------ Dataset excerpts
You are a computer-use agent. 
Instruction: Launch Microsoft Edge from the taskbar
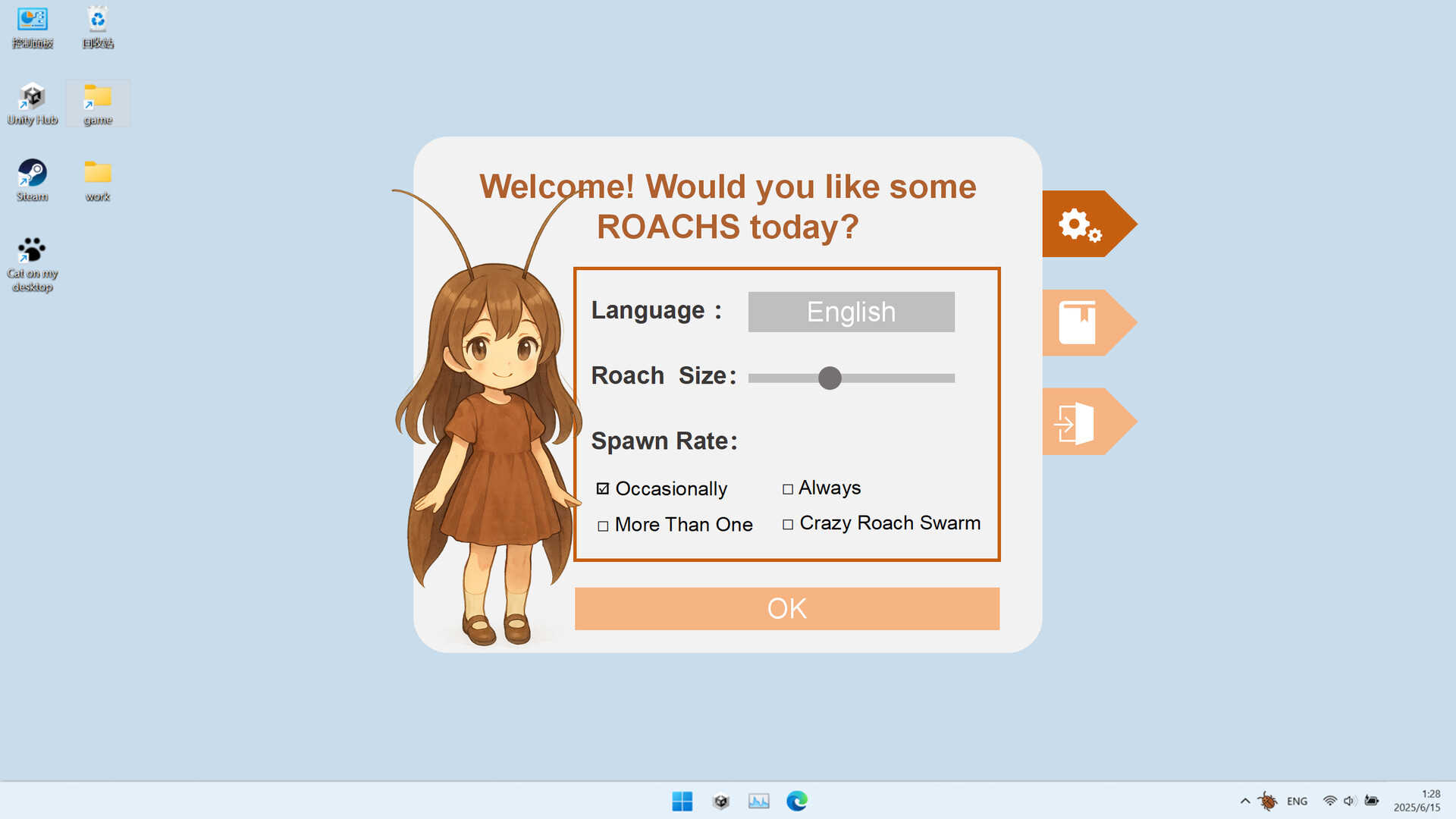(x=796, y=801)
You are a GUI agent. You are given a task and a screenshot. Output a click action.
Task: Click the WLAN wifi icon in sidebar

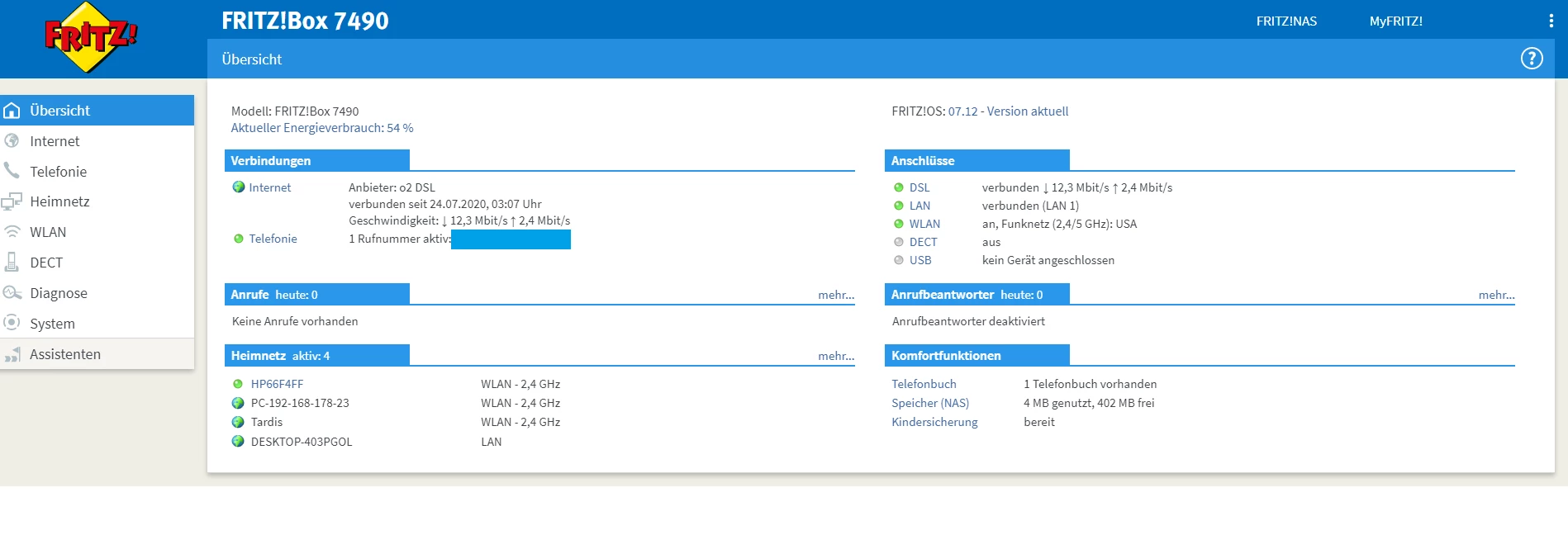pos(12,232)
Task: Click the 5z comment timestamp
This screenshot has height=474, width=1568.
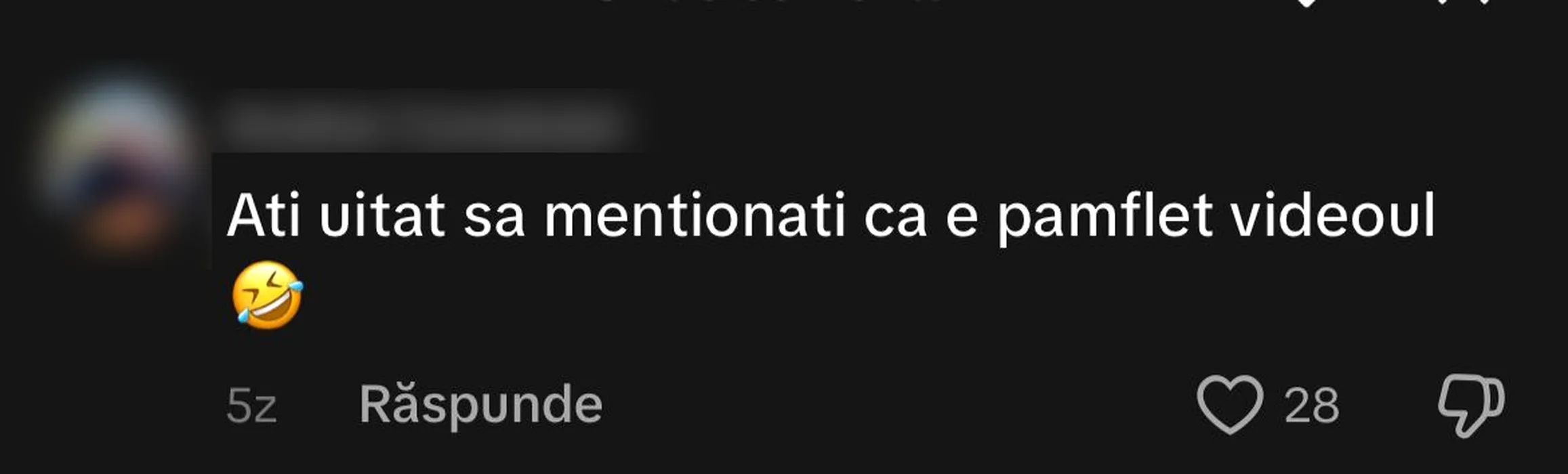Action: 251,406
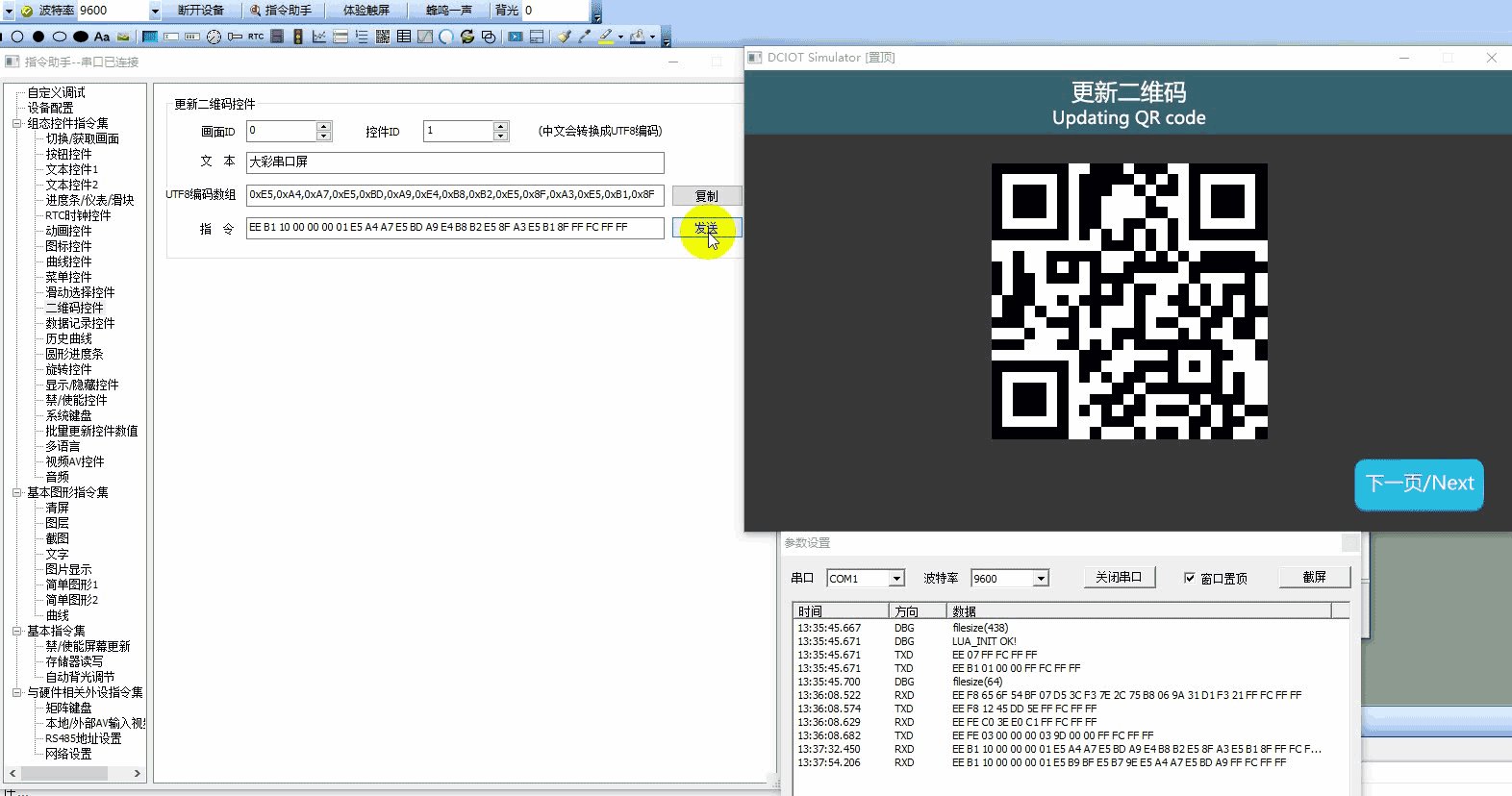The height and width of the screenshot is (796, 1512).
Task: Open the COM1 serial port dropdown
Action: (x=896, y=578)
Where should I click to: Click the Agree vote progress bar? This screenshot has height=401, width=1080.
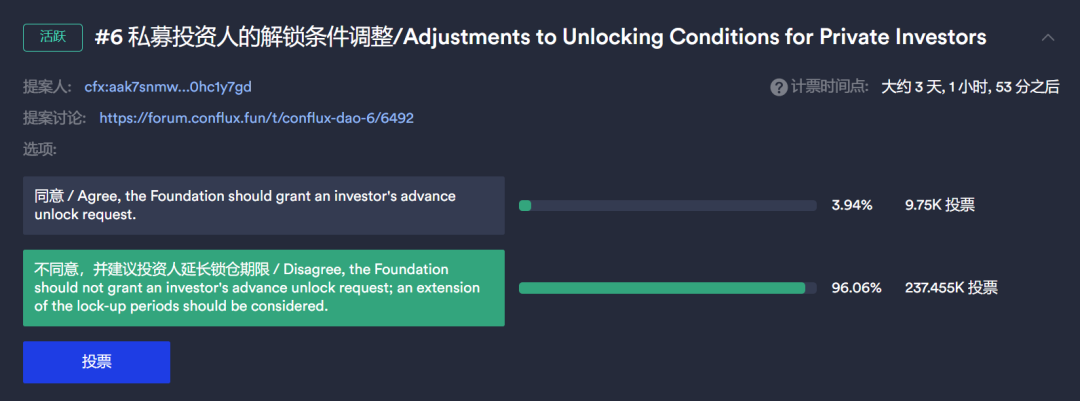[667, 205]
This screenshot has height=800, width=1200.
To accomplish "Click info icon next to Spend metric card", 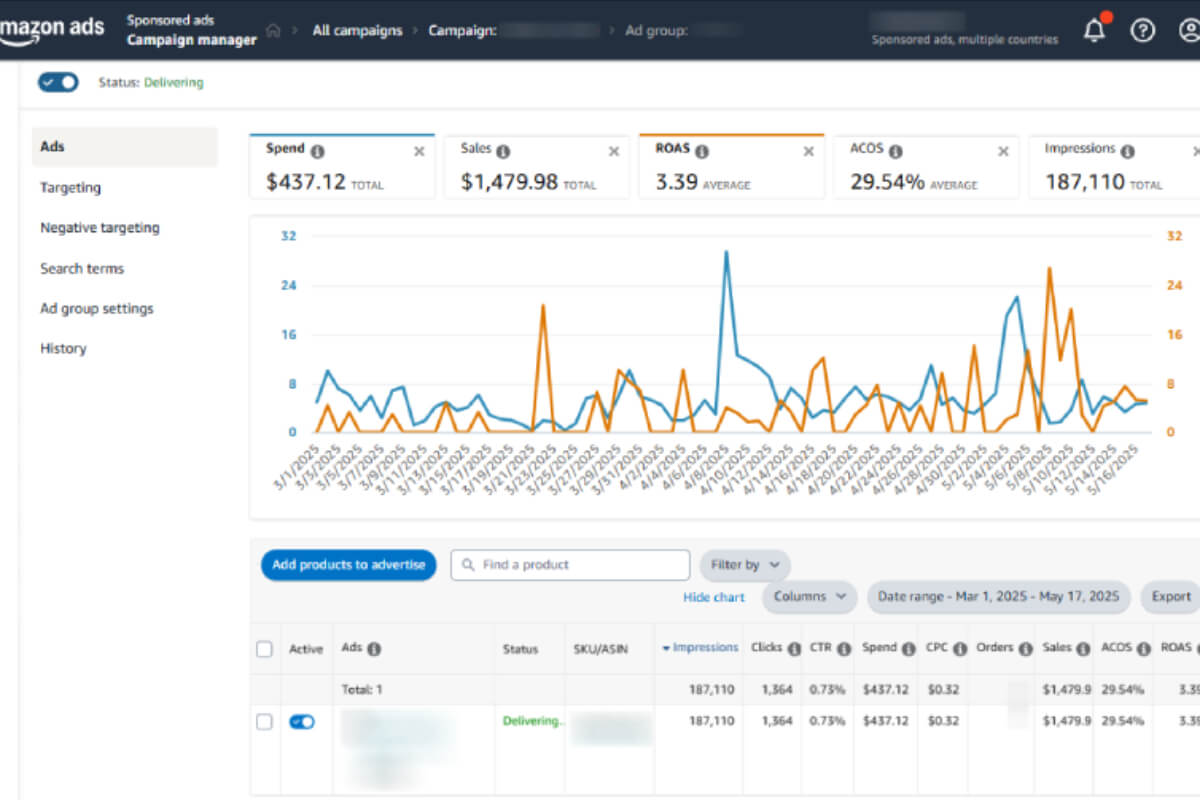I will 317,151.
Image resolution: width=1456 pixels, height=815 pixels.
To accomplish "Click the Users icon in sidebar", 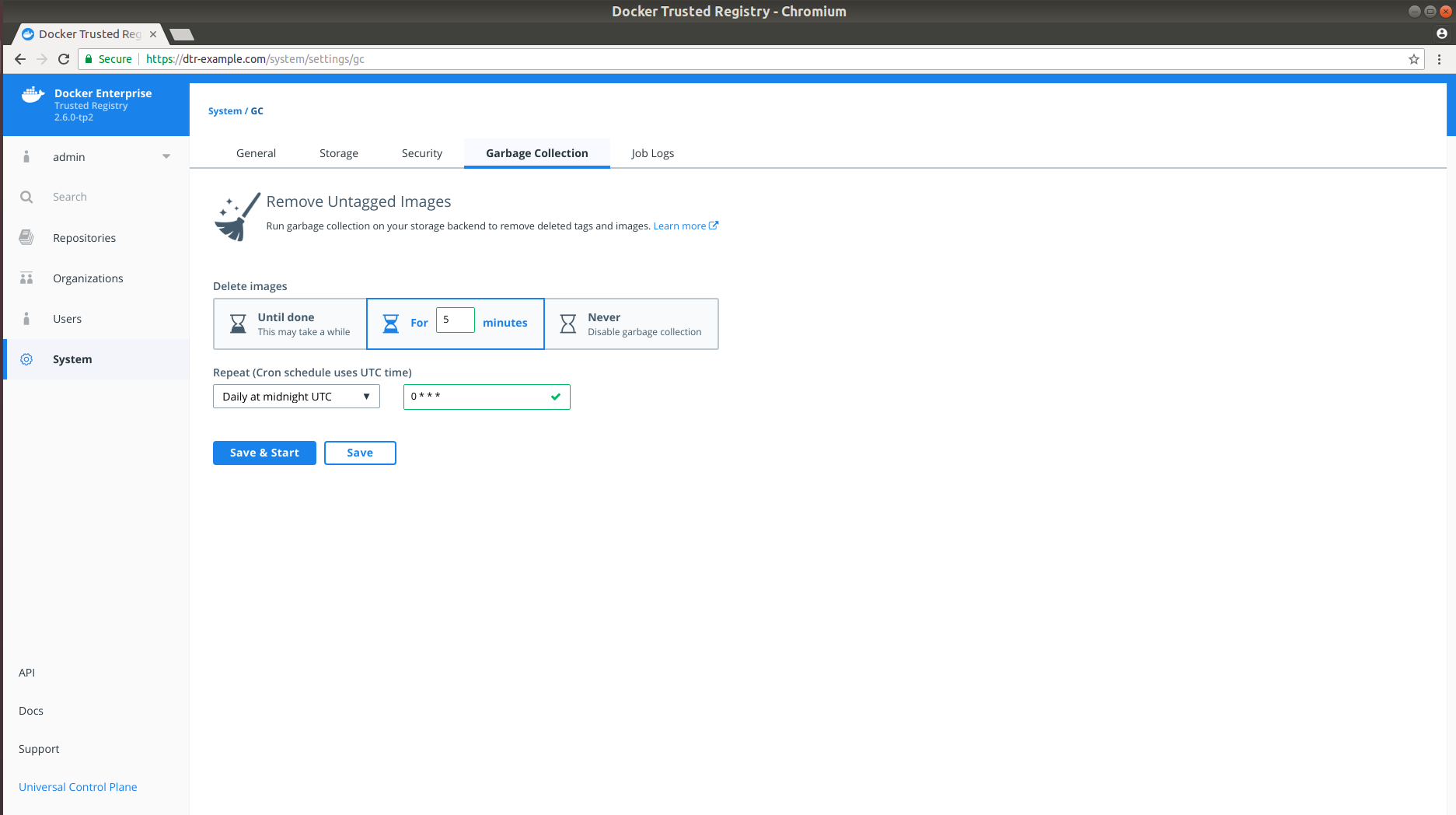I will point(26,319).
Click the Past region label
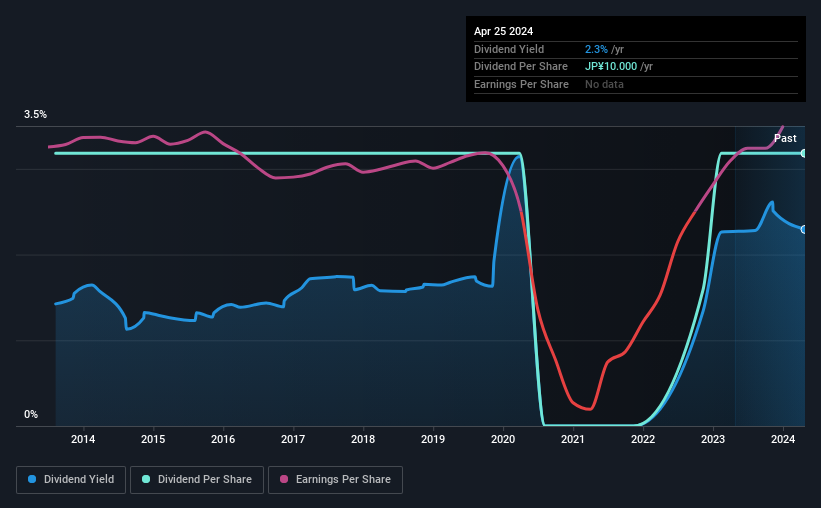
------------
§ Short task
Identify every line in the rows above that contains the word "agent", and copy each of those lines.

§ Output below
You are a computer-use agent. 
You are a GUI agent. You are given a task and a screenshot. Output a click action.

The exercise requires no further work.